MATERIAL EXTRAÍDO:
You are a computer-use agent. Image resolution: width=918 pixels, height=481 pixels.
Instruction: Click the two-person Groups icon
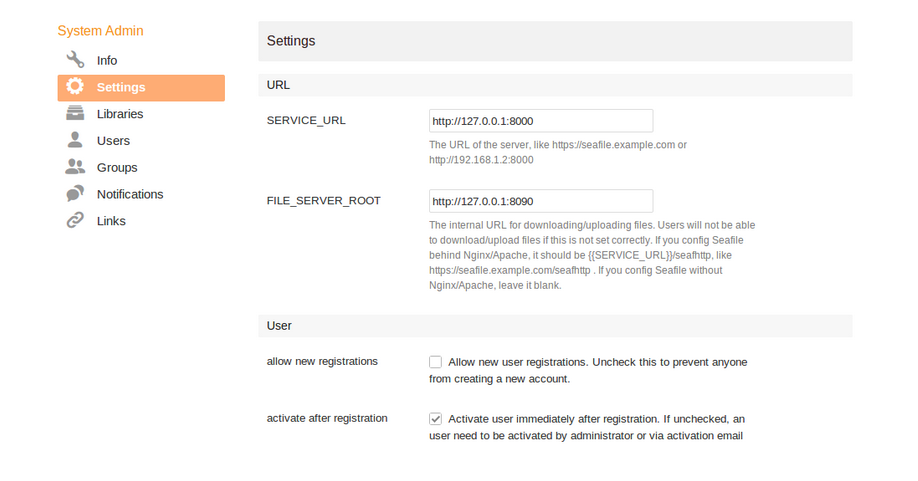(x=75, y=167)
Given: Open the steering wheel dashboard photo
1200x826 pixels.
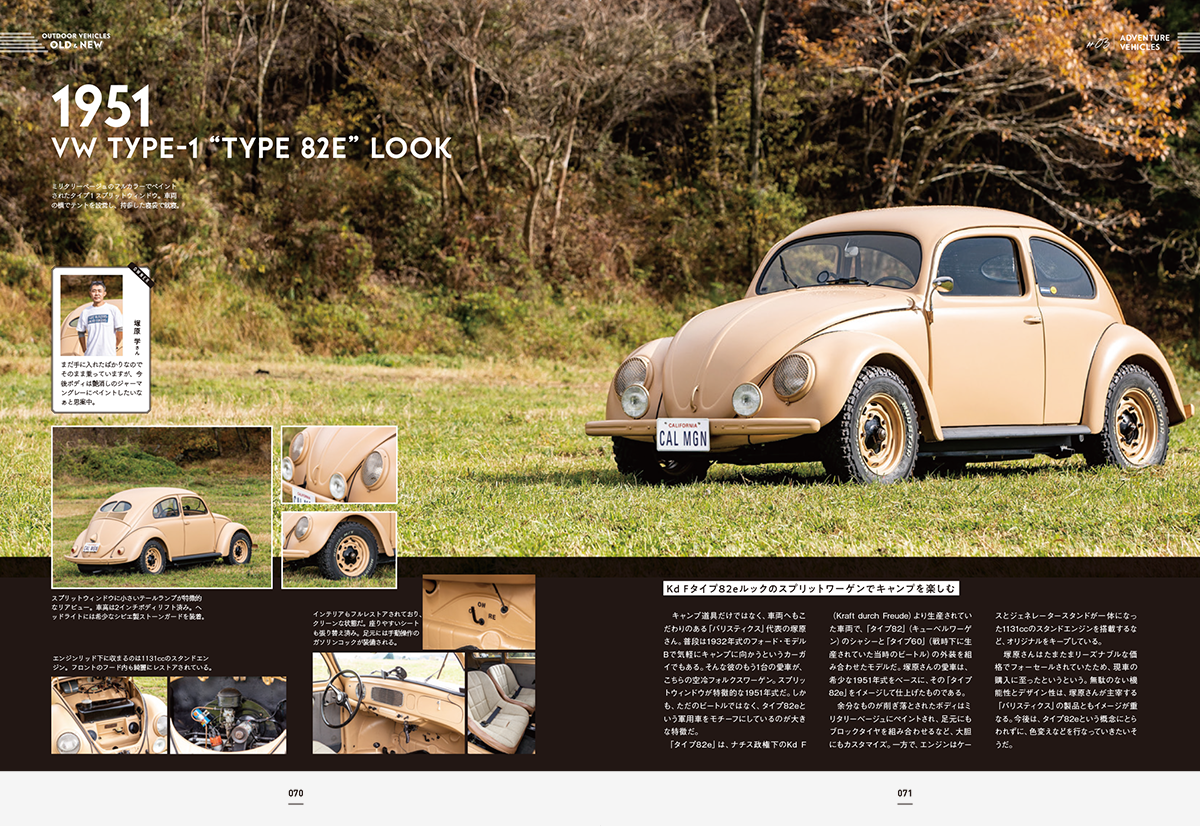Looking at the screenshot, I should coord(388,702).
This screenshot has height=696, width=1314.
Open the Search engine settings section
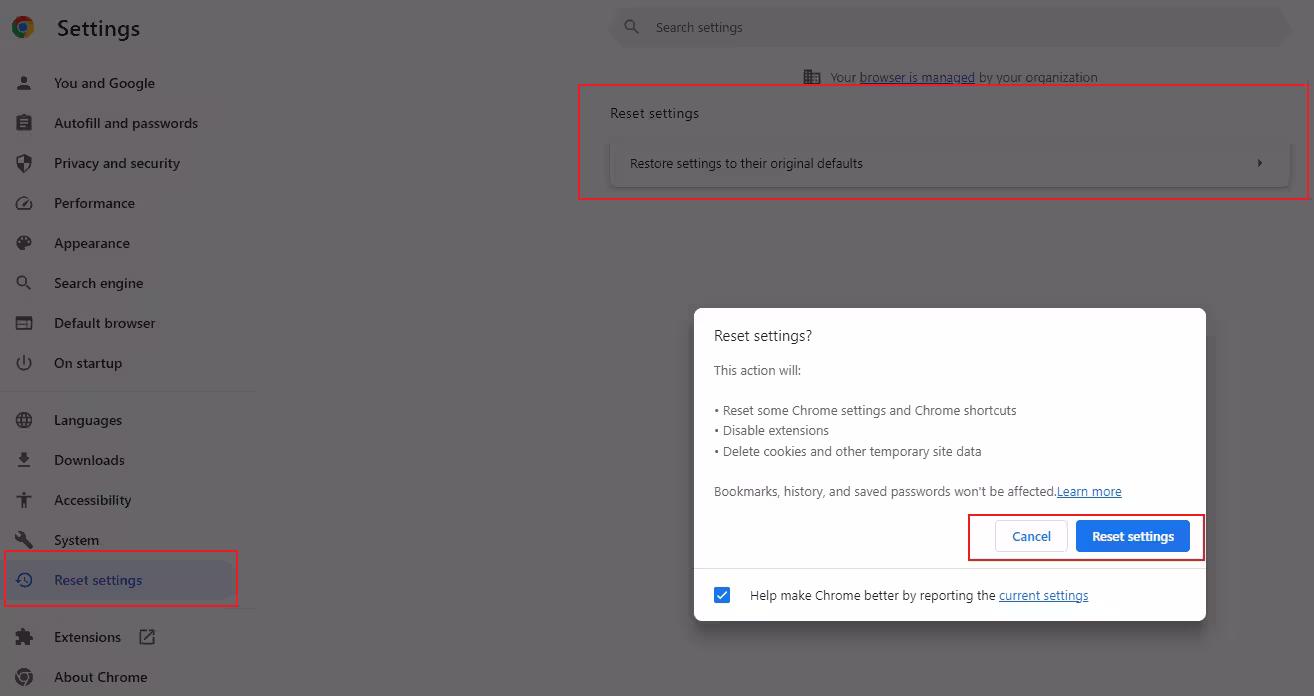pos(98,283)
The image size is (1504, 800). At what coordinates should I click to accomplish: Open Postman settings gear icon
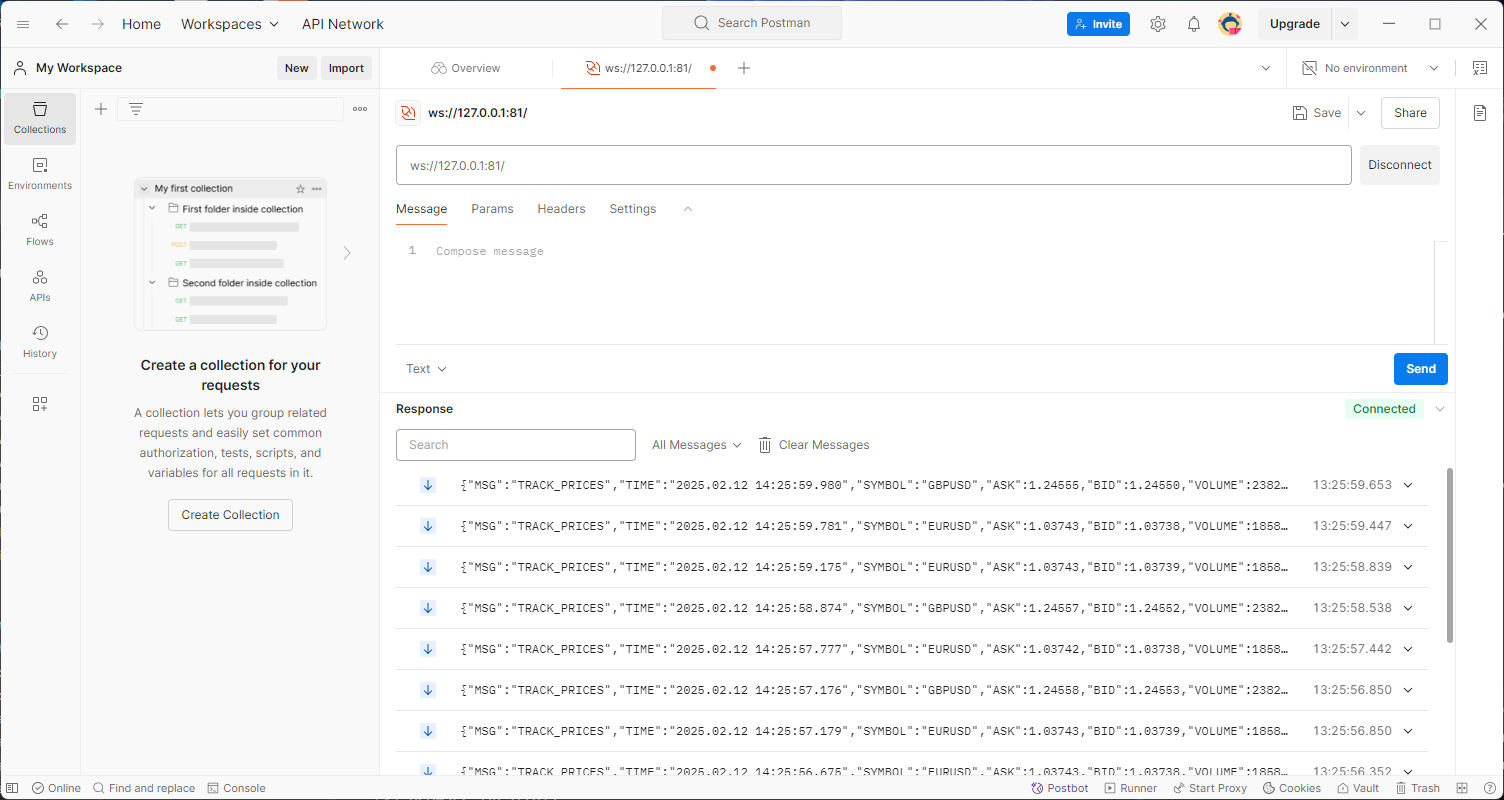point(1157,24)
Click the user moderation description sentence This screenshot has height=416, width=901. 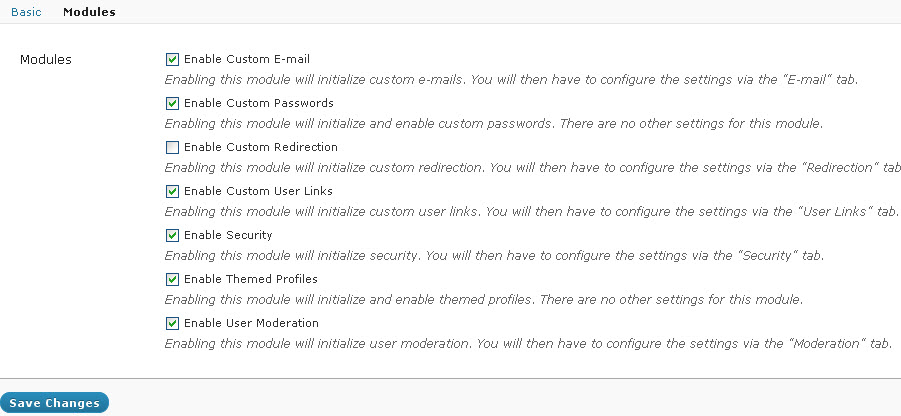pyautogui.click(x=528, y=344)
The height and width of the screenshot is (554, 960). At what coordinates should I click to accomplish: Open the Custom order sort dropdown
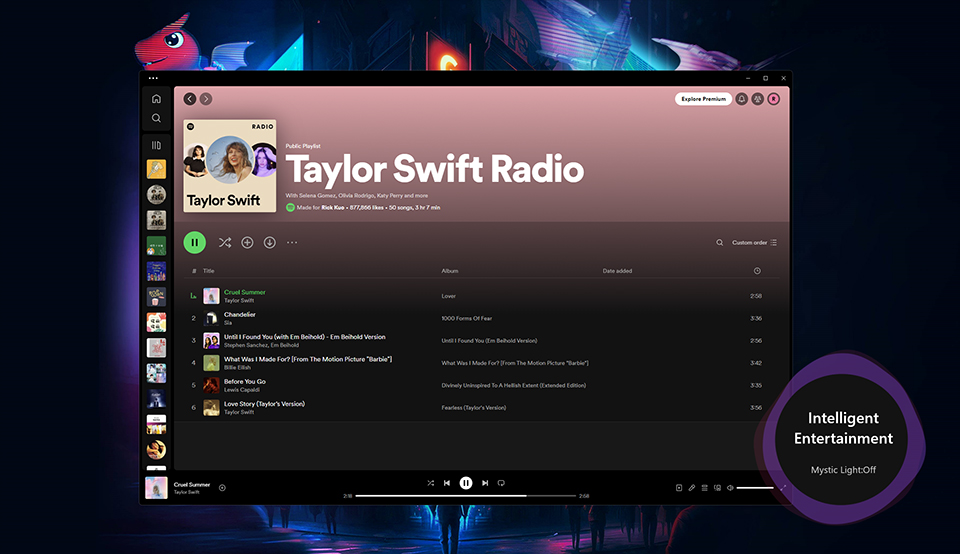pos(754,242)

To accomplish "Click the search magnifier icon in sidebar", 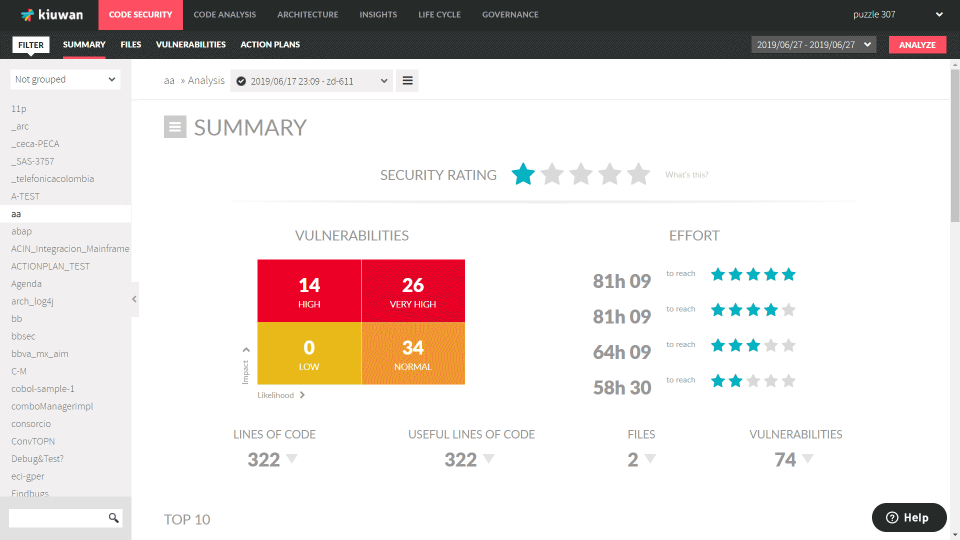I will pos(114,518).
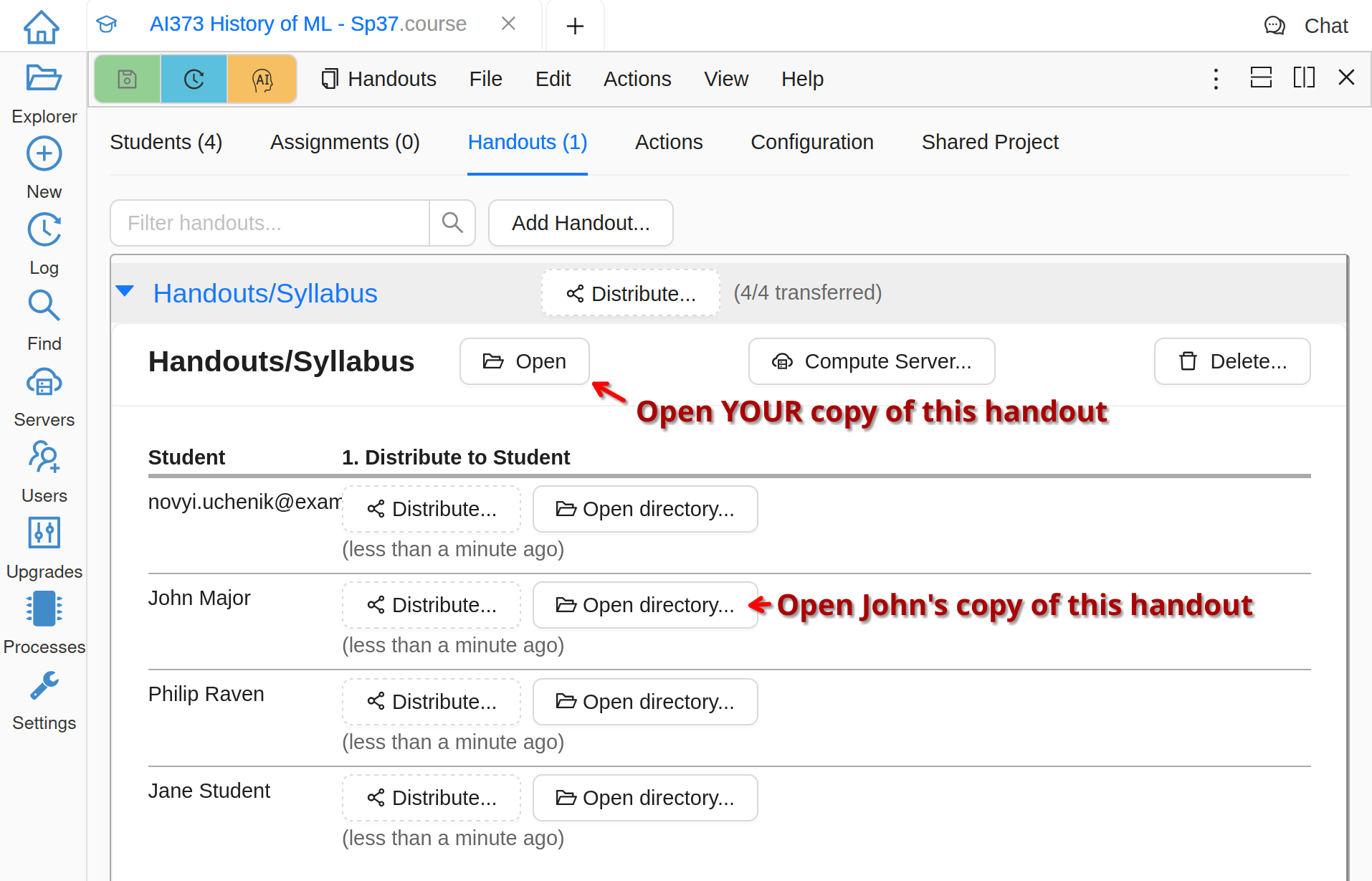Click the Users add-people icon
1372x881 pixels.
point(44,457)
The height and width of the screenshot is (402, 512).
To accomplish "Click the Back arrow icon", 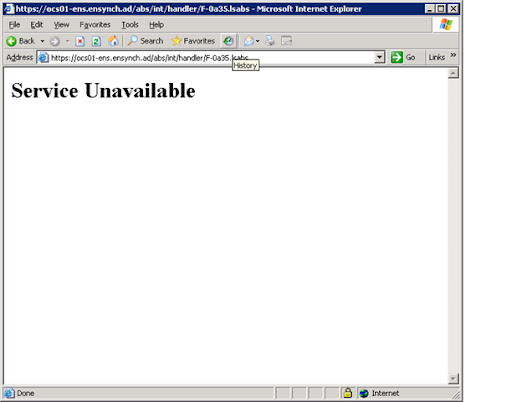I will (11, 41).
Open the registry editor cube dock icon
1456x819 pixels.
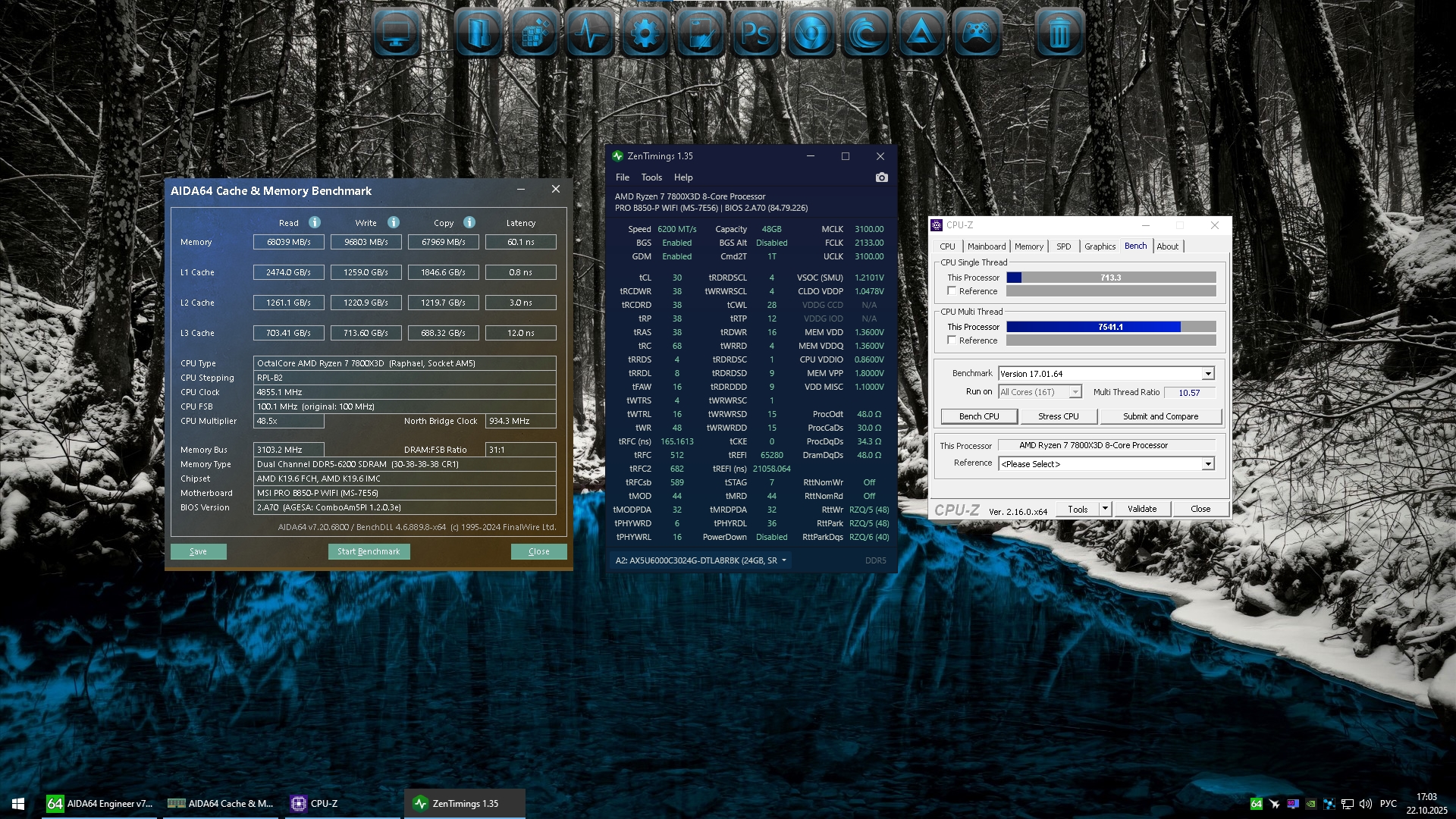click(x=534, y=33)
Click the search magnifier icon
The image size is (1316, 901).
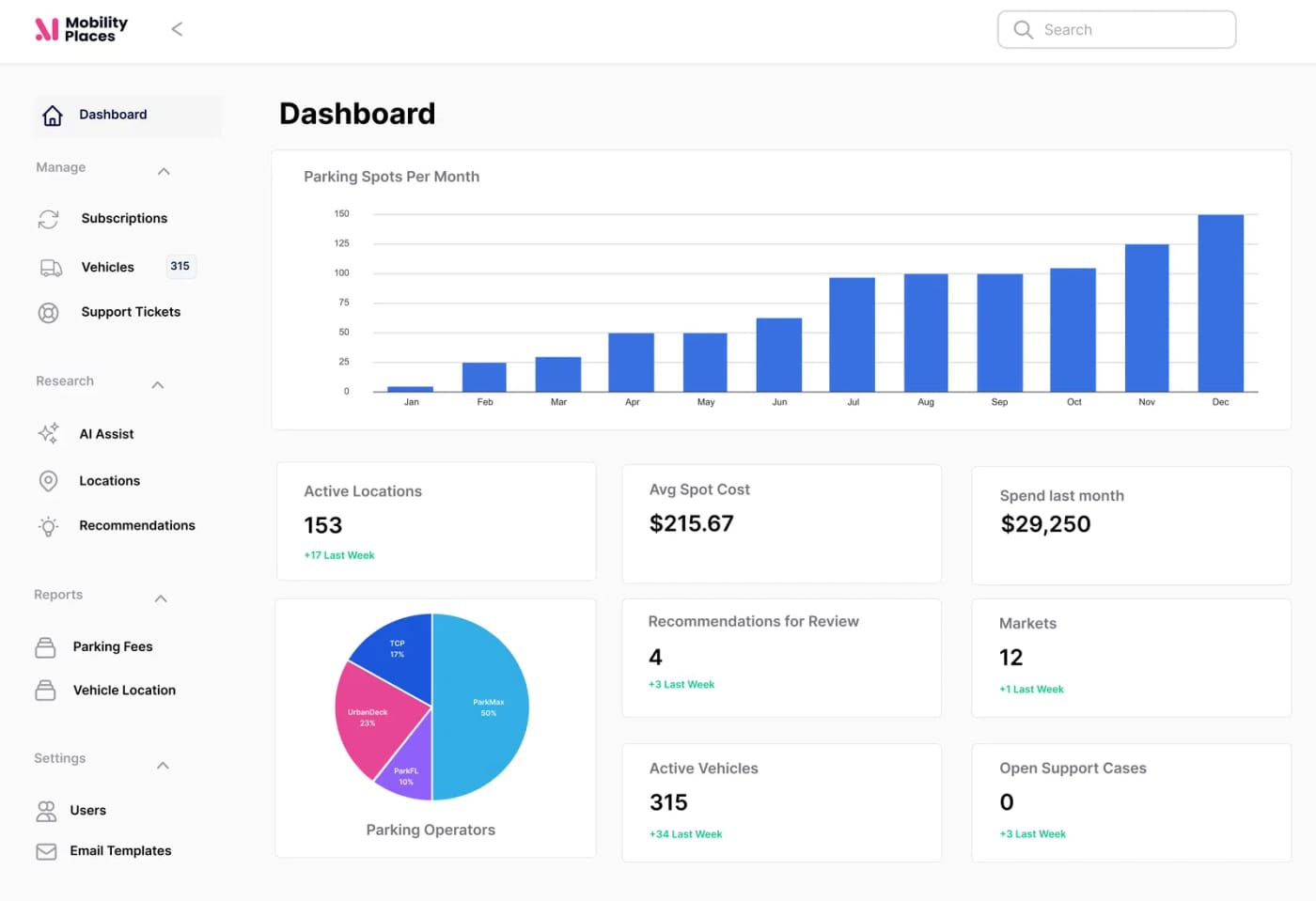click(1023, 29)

REQUISITOS DO EXERCÍCIO:
Identifique as linhas acima em que aparece a palavra "Open" e copie cada uma delas.

RESPOSTA DA TAREFA:
Given: Open the steering wheel dashboard photo
Open the Search engine settings section
The image size is (1504, 800). At what coordinates should I click to accomplish: Open Postman settings gear icon
The height and width of the screenshot is (554, 960). At what coordinates should I click to accomplish: Open the Custom order sort dropdown
Open the registry editor cube dock icon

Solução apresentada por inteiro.